--- Material provided ---
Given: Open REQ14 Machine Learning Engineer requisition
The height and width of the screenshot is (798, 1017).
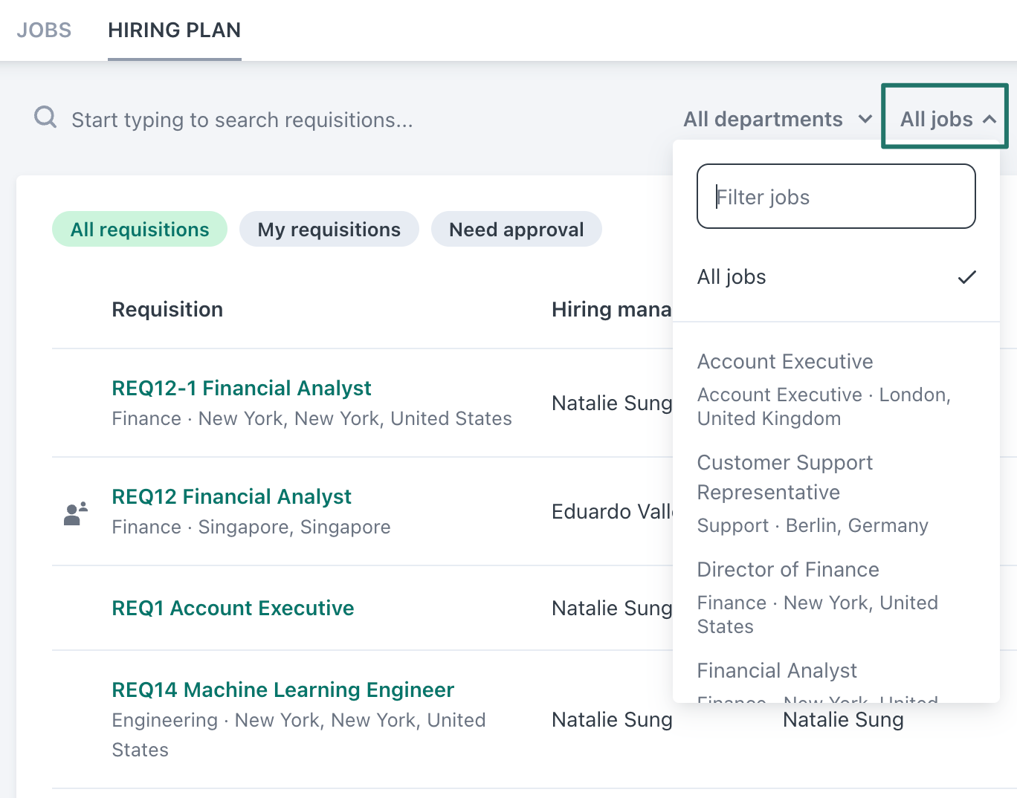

--

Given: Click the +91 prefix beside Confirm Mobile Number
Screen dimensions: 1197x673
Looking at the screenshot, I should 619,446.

...

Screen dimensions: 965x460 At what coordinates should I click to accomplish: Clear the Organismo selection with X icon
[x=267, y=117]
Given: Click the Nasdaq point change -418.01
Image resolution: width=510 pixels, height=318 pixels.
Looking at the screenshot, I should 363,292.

--- Your instructions ---
Set down, exactly as they stand above, the lines starting with the line with "Given: Open REQ14" and going on through the line with "The height and", and no others.

--- Your response ---
Given: Open REQ14 Machine Learning Engineer requisition
The height and width of the screenshot is (798, 1017).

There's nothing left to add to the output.